There’s nothing more frustrating for a harpist than breaking a harp string just before a performance (or mid-way through!). All harp strings will eventually wear, become dull and at some point probably break – however there are certain things which can shorten the lifespan of a harp string. If you are breaking the same string often, there may be a few things which are worth looking at.

Click play on the video on the right to see Allan take you through some of the basic things to look out if you are suffering from regular string breakages. Alternatively you can follow the text and images below. If you need a replacement harp string or advice on replacing strings you can check out our other harp help videos or get in touch here.

Gut harp string wear

Strings

The choice of string you use on your harp affects not only the sound, but also the longevity of the string. Gut strings for example are more susceptible to breaking than nylon or other synthetic strings.

Gut strings are covered with a varnish or a lacquer and when that wears away with use. Once that protective layer has gone, the string will not likely last much longer as it becomes more hydroscopic (i.e. sensitive to moisture and temperature change). A sure sign of this happening is the fibres of the string coming away from the main body and peeling off. Spotting this will mean that you may be able to pre-empt a string breaking and change it first.

Temperature & Humidity

Temperature changes are a common cause of harp strings breaking. This is sometimes difficult to avoid when travelling and gigging with a harp but you give your harp a helping hand by trying to make sure that when it is left for longer periods, that the temperature remains constant. For example string will often break at night because the temperature drops and the tension rises in the string.

Another common mistake is to leave a harp next to a place where there may be a through draft of cold air, so try to avoid leaving harps next to open doors and windows.

Harp strings and soundboard
Lever harp bridge pin

Points of wear

Another common cause of harp string breakages is the points where the string comes into contact with the body of the harp. If there are any hard reference points which are not smooth and are jagged then these can cause friction on the string. The main points are – the tuning pin, the bridge pin, the semitone lever and finally the eyelet where the string passes through the sound board.
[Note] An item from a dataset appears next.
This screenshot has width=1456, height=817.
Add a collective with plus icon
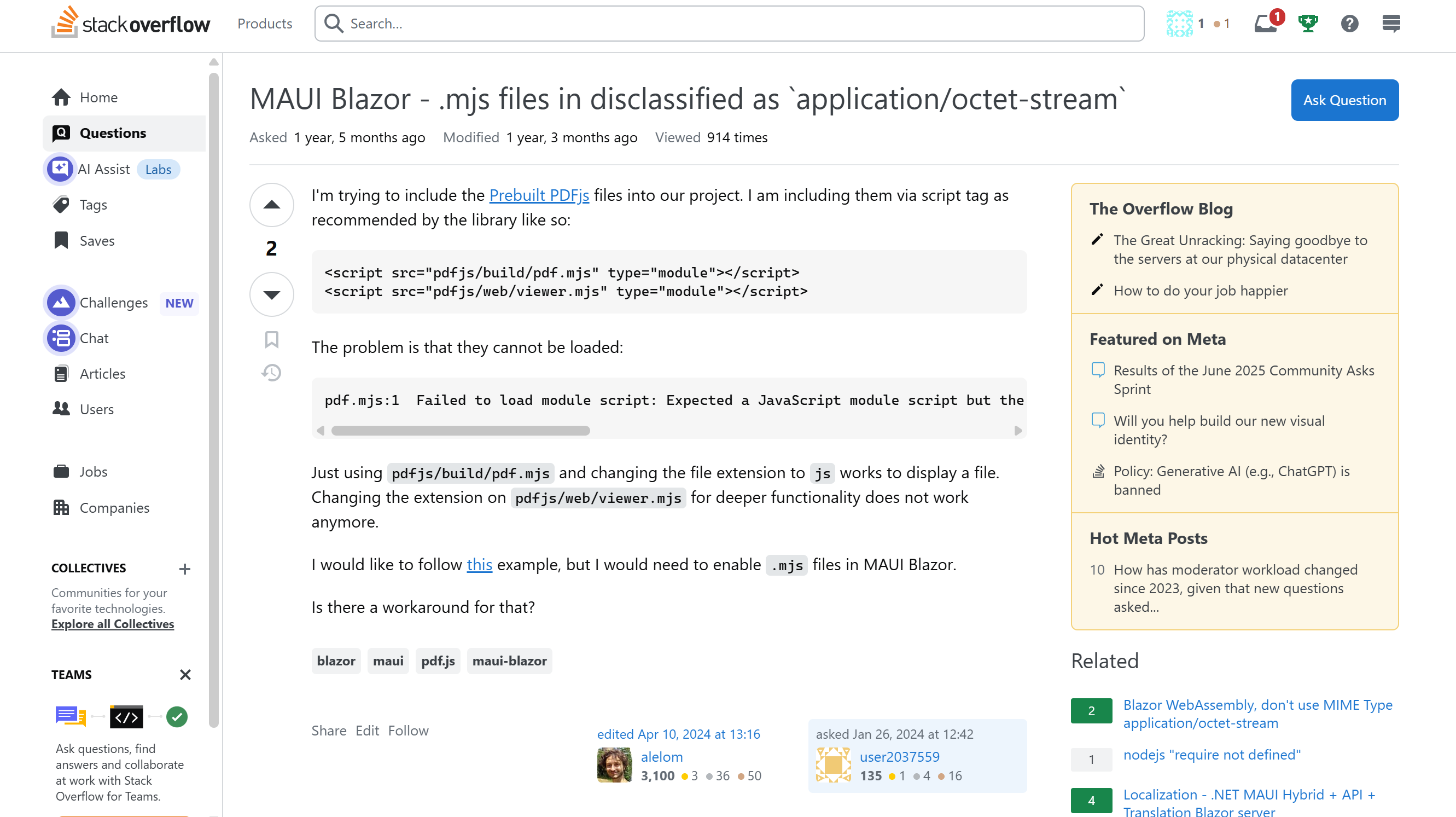coord(184,568)
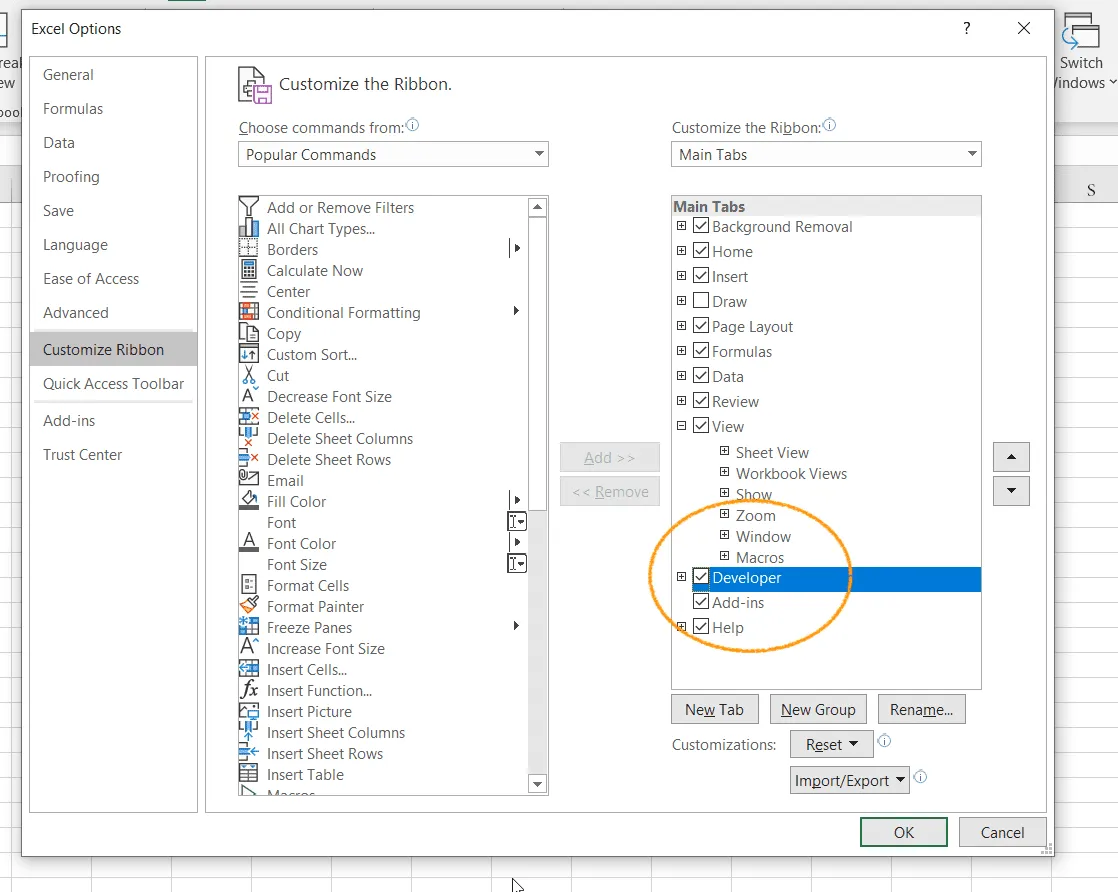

If you suspect you have a rough or jagged surface on any of these, the best clue is spotting the point at which the string breaks. You can also sometimes see it by eye, or you can user you finger to feel where there may be an uneven surface.

Flossing

If you do discover that you have a rough tuning pin, bridge pin, eyelet or any other surface which you suspect may be causing wear on your harp strings, there is a simple trick which you can use to smooth off the surface. Take a piece of soft string (siesel or packing tape) and dip it in something mildy abrasive like Brasso. Pass the string through the pin or eyelet and rub back and forth. You should try to emulate the line of the string. This should help to polish out any sharp edges or burrs which may be there.